Tempo de permanência

Jornal O Norte
Publicado em 31/03/2011 às 08:43.Atualizado em 15/11/2021 às 17:25.

Leila Silveira (*)



Nos tempos que trabalhei no RH da Metalúrgica Norte de Minas (que tantos empregos gerava nesta cidade, e que foi canibalizada por uma concorrente multinacional, aos olhares passivos dos políticos, sindicalistas e lideranças regionais), era comum a utilização de certas expressões técnicas relacionadas ao processo, e que acabamos por assimilar no dia a dia, entendo de forma ainda que leiga, o espírito da coisa!



Uma das que nunca esqueci e incorporei no meu cotidiano de psicóloga e educadora foi a do tempo de encharque, que significava para os técnicos o tempo que o material ficava dentro do forno, submetido a uma determinada temperatura, para poder realizar o tratamento das peças fabricadas.



Aprendi que as peças precisavam ficar este tempo, dentro do forno, do contrário não conseguiam as características desejadas e eram reprovadas pelo controle de qualidade. Algumas viravam sucatas, outras retornavam para o forno, enfim, que era preciso respeitar este tempo de convívio previsto nas normas de processo dos fornos.



Toda vez que alguém, por pressa ou descuido, não deixava isto ocorrer era fatalmente penalizado com a rejeição das peças enfornadas.



Vivemos um tempo em que a velocidade, a superficialidade, o consumismo, a quantidade, a pressa, o descarte tem provocado efeitos devastadores nos nossos relacionamentos, nas nossas emoções, na nossa vida sentimental, na nossa saúde física e mental, nos nossos valores, na nossa paz interna, no nosso desfrute terreno.



Em psicologia, entendemos que o amor, um laço, uma indispensável experiência e recurso para ajudar a consolidar qualquer relação com o outro, seja o marido, o amante, a amiga, os filhos, os irmãos, os parentes, os colegas de trabalho, os vizinhos, os clientes, os alunos, os animais domésticos, fundamental no tipo de relação que decidimos construir com eles.



Exceto nos raros casos de amor à primeira vista, o tempo de convivência que é o alicerce na contínua construção e manutenção do amor, do laço que une duas criaturas neste mundo, ou que nos faz apegar a algo, a algum objeto.



Toda criança cresce com aquela boneca predileta, às vezes surrada, mas que não abre mão de jeito nenhum, nem a substitui por nenhuma outra mais cara, mais moderna ou esvoaçante.

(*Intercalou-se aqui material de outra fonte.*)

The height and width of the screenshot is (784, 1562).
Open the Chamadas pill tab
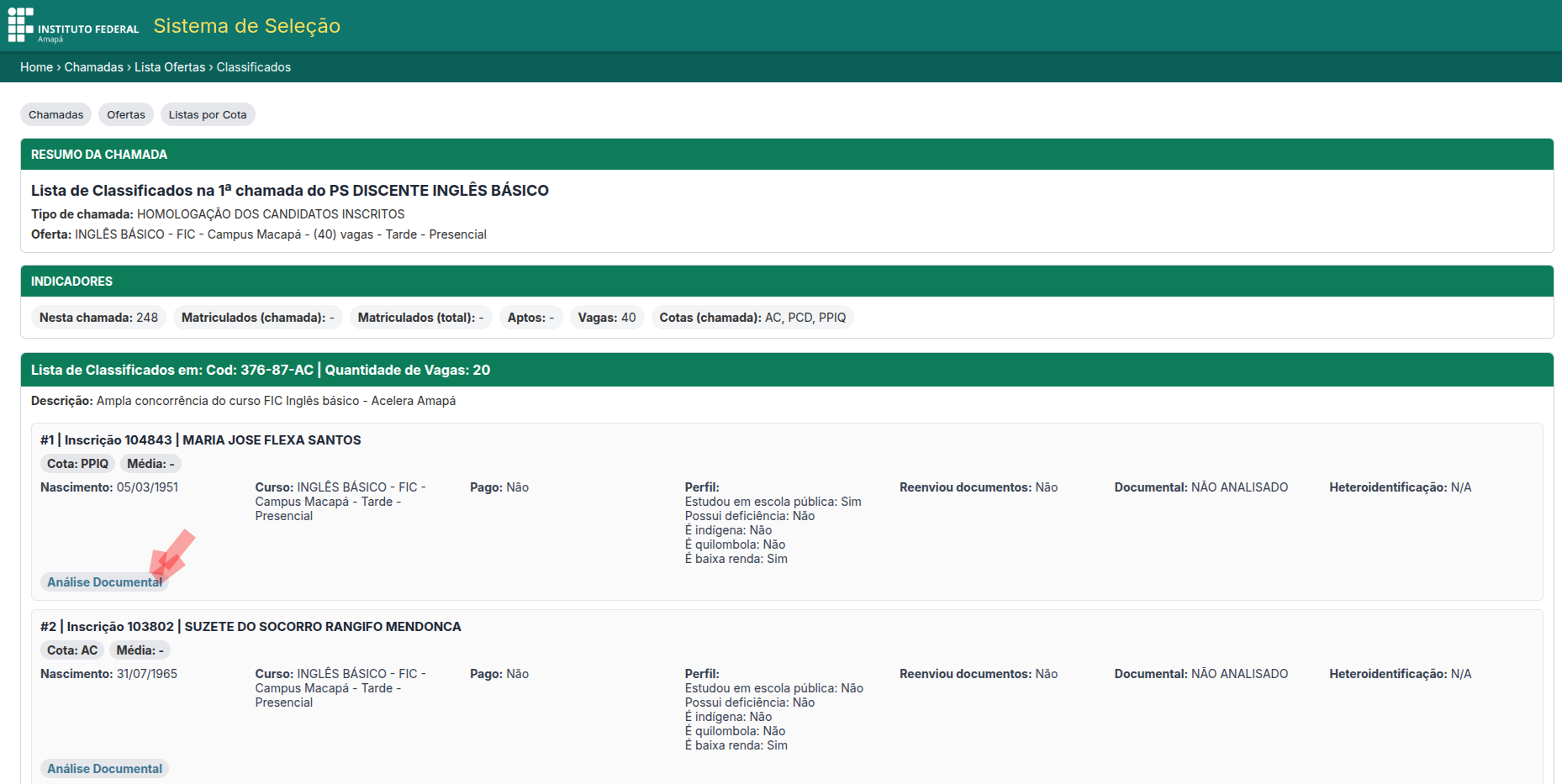(x=55, y=115)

Ninguém troca seu cachorro (mesmo que vira-lata), seu gato sem pedigree,  seu velho fusca, seu marido turrão, seu filhos desobedientes, seus velhos livros, suas fotos antigas, aquela velha calcinha ou cueca desbotada, a menos que tenha sido extinto o amor, o laço que nos prende a elas, e que se torna mais forte com o tempo de convivência.



É nos dando este tempo que conseguimos verdadeiramente lamber um picolé até o palito, que verdadeiramente apreciamos um passeio por um jardim, que fazemos amor com prazer aproveitando e experimentando cada movimento, cada posição, cada suspiro, cada sussurro, cada carinho, cada disparar de nosso coração.



A sociedade de consumo nos desvia deste comportamento saudável e necessário para usufruir de nossos objetos mais caros, nos incitando a trocá-lo logo por outro, impedindo nossa vivencia com eles, aumentando nossa carência e sensação de vazio, de não pertencimento.



Passar tempo junto não significa carregar as coisas conosco o tempo todo, ficar junto sufocando nosso companheiro de jornada ou se apegar a ele tirando sua liberdade ou oxigênio, mas sim permanecer com o nosso desejo repousado nele.



Focar o nosso olhar, apenas no que não temos, no que vamos ter, na próxima troca, no próximo carro, casa ou celular, apenas reforça nossa sensação de vazio, além de ser um verdadeiro desperdício de tempo, de energia, de vida enfim.



O que torna alguma coisa ou algo valioso para nós é o envolvimento, a profundidade do interconhecimento, cuja intensidade cresce na medida em que nos damos à chance passar mais tempo juntos.



Assim, com a ajuda indispensável e preciosa do tempo, vamos poder construir nossas verdadeiras histórias com as pessoas e objetos que nos cercam, que nós escolhemos para dividir experiências, acumulando juntos perdas e ganhos, entrelaçados pela essência maior de nossa existência aqui na Terra, que é viver e experimentar o amor, único e verdadeiro antídoto contra a fúria consumista que devasta como um tsunami os valores, a consciência e o coração do homem moderno!